■ **Problem statement**
Could you reproduce, word for word, everything below from the line containing "Where should I click to: Sort" down to the line containing "Click the Edit button under Control", with both of those lines included and no others?

■ **Data to use**

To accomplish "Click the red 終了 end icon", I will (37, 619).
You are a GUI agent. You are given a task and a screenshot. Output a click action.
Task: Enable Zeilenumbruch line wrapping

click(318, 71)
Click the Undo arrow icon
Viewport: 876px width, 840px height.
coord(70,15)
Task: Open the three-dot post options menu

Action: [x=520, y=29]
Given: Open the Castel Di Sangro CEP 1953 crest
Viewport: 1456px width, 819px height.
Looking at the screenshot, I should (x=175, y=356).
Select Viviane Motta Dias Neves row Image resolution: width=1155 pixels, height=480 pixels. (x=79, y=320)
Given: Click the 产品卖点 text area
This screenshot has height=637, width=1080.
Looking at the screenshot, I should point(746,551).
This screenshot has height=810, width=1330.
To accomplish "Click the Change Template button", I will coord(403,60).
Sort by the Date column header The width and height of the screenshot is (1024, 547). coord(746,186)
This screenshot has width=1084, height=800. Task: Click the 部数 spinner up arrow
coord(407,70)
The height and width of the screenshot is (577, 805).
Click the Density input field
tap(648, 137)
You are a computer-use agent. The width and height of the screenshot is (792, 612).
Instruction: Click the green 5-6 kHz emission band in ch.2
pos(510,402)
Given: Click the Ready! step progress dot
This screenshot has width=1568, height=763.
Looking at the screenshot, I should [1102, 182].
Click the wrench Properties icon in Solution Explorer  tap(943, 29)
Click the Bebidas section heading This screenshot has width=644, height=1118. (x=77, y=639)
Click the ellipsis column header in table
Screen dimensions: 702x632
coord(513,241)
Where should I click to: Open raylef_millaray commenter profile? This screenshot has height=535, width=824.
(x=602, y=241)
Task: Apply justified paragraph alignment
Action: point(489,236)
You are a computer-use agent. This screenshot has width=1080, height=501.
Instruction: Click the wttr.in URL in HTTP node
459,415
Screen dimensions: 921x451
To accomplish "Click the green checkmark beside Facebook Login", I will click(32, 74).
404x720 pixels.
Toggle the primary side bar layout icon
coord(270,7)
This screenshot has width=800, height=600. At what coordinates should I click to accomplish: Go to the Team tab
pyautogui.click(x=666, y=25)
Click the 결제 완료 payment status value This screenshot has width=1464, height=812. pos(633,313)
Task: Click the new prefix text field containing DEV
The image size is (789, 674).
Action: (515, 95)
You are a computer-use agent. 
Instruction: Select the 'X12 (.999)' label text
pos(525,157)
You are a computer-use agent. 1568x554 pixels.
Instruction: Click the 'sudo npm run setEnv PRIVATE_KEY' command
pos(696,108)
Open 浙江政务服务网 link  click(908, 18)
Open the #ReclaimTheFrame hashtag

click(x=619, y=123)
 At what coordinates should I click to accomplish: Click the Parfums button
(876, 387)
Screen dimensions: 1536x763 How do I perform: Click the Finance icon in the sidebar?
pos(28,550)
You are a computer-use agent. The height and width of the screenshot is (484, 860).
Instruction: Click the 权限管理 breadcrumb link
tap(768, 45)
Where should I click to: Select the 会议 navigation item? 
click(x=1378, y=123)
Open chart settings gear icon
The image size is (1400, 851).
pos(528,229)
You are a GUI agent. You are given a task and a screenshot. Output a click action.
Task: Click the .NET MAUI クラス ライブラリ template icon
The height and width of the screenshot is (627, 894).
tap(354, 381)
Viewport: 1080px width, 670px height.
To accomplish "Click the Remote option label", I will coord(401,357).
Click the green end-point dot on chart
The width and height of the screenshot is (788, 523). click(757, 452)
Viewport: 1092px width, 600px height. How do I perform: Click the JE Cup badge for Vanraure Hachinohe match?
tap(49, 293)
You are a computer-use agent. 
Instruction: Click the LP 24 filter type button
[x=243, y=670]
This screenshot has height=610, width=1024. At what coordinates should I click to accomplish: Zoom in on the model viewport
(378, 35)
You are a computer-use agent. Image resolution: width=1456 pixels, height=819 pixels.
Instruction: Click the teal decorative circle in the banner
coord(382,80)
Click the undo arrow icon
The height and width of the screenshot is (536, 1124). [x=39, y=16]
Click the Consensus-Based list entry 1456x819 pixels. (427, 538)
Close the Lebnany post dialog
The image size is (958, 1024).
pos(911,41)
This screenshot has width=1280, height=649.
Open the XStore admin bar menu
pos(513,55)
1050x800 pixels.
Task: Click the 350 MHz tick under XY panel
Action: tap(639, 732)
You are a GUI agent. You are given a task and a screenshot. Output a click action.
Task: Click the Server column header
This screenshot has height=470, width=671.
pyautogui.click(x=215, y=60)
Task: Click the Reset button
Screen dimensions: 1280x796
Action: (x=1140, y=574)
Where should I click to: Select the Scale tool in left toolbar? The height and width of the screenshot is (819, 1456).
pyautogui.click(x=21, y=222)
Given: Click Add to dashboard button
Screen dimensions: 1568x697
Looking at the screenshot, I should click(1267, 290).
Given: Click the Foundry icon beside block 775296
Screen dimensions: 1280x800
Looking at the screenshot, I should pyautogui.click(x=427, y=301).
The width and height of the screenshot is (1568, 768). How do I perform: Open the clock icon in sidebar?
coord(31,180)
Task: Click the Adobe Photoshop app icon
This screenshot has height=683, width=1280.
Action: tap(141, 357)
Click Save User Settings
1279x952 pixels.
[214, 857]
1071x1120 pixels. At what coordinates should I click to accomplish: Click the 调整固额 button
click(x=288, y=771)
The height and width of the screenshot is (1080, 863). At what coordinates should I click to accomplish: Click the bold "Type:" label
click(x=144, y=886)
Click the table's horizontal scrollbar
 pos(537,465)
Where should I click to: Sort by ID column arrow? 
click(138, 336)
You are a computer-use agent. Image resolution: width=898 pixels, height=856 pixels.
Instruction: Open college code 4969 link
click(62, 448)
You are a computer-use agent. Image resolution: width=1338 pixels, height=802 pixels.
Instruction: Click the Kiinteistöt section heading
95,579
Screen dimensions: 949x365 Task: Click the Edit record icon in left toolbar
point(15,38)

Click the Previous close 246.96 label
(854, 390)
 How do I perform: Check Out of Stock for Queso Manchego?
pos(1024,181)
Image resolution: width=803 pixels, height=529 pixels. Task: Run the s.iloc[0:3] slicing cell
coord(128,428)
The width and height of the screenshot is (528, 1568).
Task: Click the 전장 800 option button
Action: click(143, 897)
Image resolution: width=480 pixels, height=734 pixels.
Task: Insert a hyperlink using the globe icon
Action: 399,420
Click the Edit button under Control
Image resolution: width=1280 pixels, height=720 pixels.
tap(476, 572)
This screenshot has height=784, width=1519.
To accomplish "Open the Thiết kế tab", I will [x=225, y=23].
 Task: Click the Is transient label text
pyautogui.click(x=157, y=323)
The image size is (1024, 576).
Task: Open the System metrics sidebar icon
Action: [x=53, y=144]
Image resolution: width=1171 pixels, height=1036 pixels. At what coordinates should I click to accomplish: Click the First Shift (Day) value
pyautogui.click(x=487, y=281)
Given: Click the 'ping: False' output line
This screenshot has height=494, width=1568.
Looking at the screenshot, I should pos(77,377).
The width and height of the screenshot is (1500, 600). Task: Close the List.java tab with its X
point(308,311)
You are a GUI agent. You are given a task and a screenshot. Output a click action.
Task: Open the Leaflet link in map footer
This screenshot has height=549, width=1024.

■ **Response**
Where should I click to: Sort by ID column arrow? 
click(138, 336)
You are a computer-use agent. Image resolution: width=898 pixels, height=856 pixels.
Instruction: Open college code 4969 link
click(62, 448)
You are a computer-use agent. Image resolution: width=1338 pixels, height=802 pixels.
Instruction: Click the Kiinteistöt section heading
95,579
Screen dimensions: 949x365 Task: Click the Edit record icon in left toolbar
point(15,38)

Click the Previous close 246.96 label
(854, 390)
 How do I perform: Check Out of Stock for Queso Manchego?
pos(1024,181)
Image resolution: width=803 pixels, height=529 pixels. Task: Run the s.iloc[0:3] slicing cell
coord(128,428)
The width and height of the screenshot is (528, 1568).
Task: Click the 전장 800 option button
Action: click(143, 897)
Image resolution: width=480 pixels, height=734 pixels.
Task: Insert a hyperlink using the globe icon
Action: 399,420
Click the Edit button under Control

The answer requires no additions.